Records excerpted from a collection
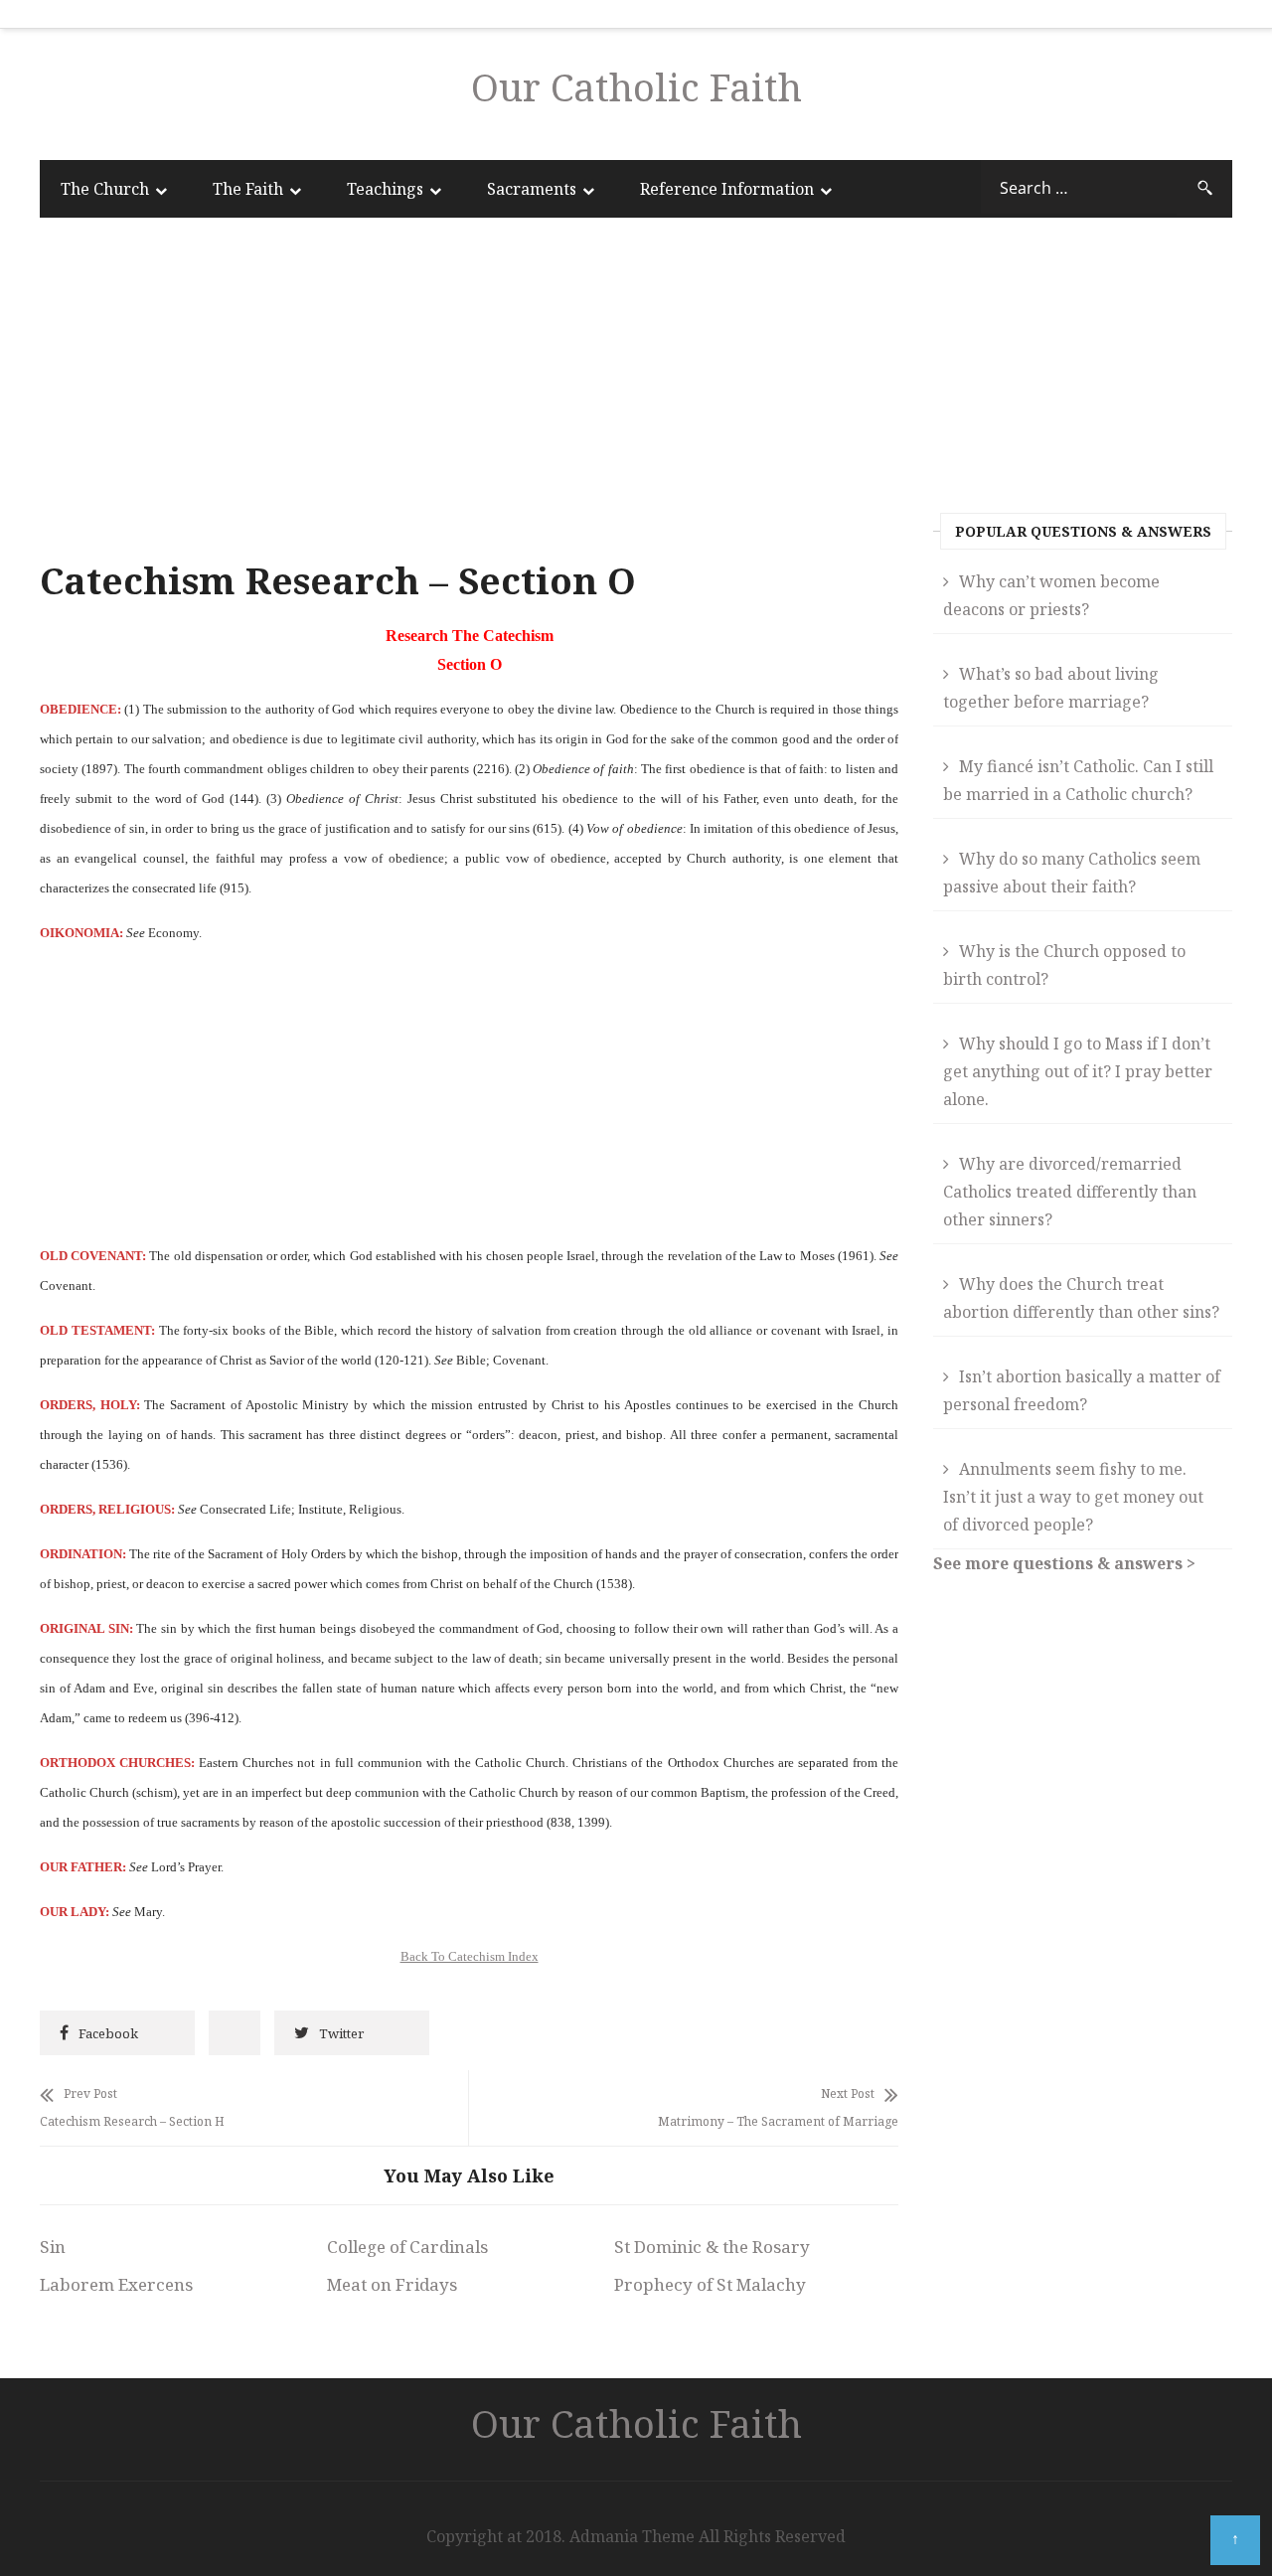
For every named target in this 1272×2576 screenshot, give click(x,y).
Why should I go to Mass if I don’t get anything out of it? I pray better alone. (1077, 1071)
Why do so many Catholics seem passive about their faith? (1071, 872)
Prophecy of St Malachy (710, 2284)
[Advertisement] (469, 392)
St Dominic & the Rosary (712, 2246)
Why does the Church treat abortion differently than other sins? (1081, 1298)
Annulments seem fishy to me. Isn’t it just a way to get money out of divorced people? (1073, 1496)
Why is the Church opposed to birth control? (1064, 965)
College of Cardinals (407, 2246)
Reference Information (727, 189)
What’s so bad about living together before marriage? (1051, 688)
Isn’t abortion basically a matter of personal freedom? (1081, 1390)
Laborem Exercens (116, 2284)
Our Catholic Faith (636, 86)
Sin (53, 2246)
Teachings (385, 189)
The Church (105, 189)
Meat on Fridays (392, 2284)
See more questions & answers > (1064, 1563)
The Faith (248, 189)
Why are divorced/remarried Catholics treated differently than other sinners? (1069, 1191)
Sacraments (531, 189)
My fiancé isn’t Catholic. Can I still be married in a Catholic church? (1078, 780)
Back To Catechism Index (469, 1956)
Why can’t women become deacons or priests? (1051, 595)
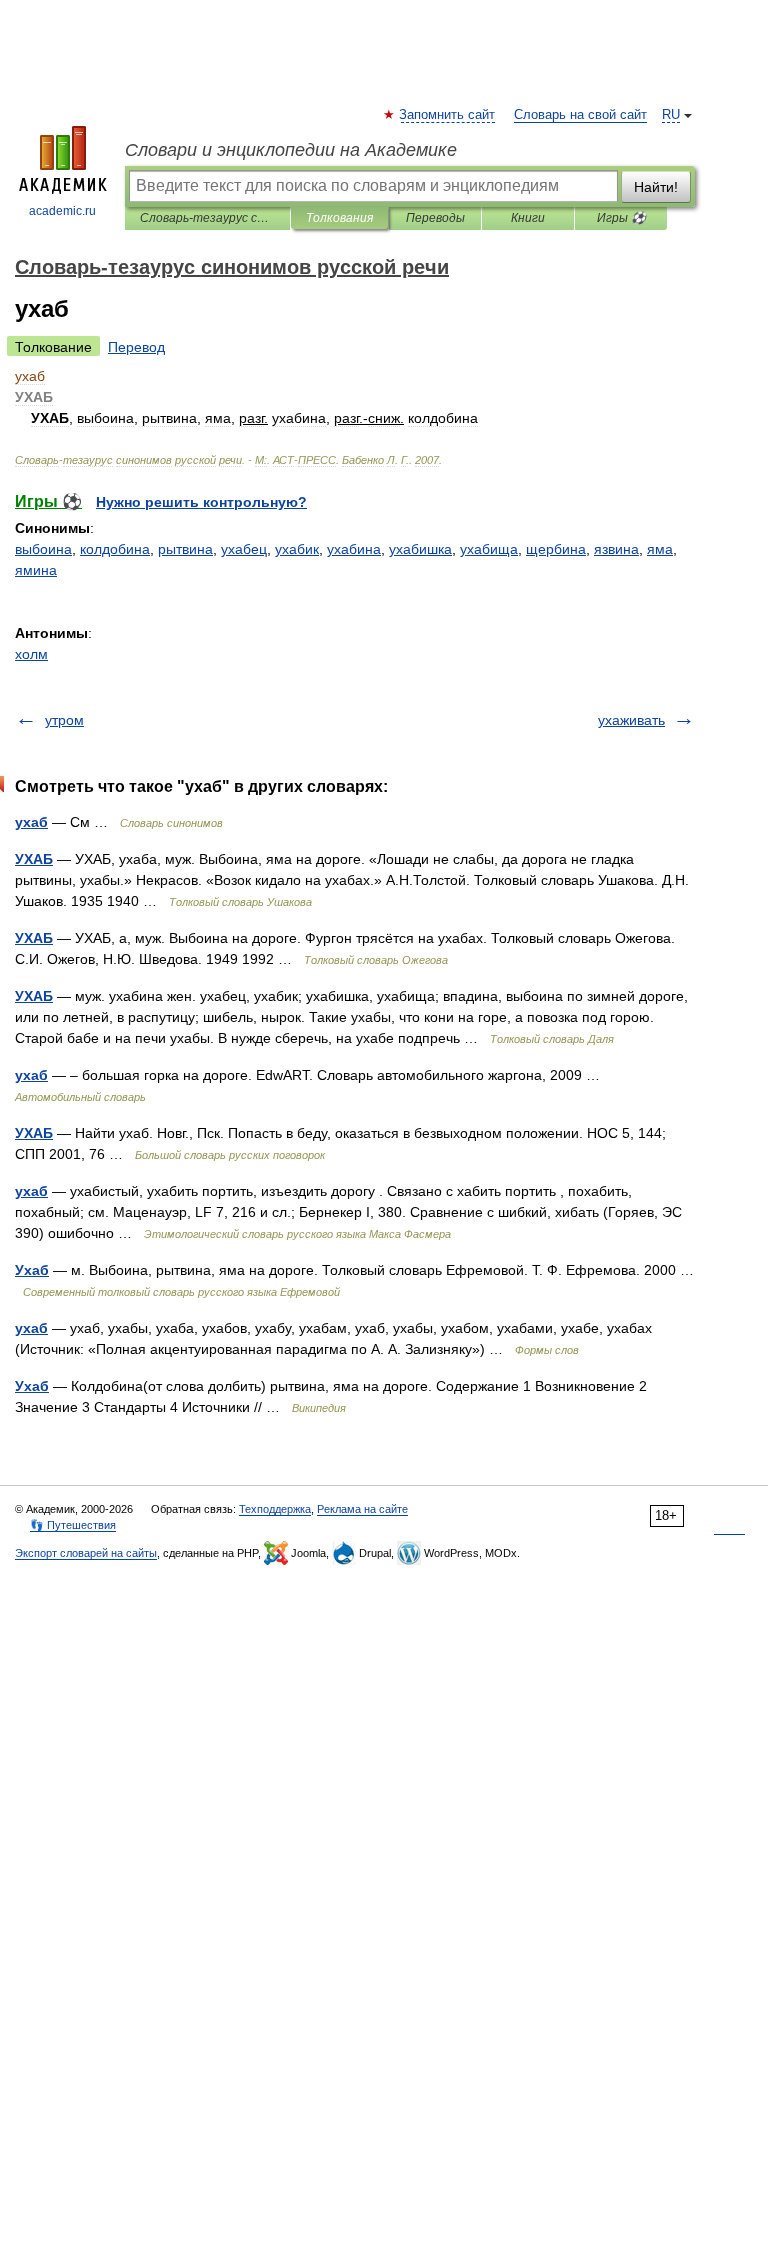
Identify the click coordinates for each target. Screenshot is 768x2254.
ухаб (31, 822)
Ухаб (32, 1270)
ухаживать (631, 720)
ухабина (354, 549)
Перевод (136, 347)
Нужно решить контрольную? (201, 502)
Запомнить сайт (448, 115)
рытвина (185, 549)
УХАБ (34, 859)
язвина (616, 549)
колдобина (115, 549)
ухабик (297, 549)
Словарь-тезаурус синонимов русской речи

** What is being asked **
Each line from the one that holds "Why can’t women" through the final line of the data must be retyped exactly; the pictures must not appear.

** Expected answer **
Why can’t women become deacons or priests? (1051, 595)
Identify the click coordinates for each target. Screenshot is 768x2254.
ухаб (31, 822)
Ухаб (32, 1270)
ухаживать (631, 720)
ухабина (354, 549)
Перевод (136, 347)
Нужно решить контрольную? (201, 502)
Запомнить сайт (448, 115)
рытвина (185, 549)
УХАБ (34, 859)
язвина (616, 549)
колдобина (115, 549)
ухабик (297, 549)
Словарь-тезаурус синонимов русской речи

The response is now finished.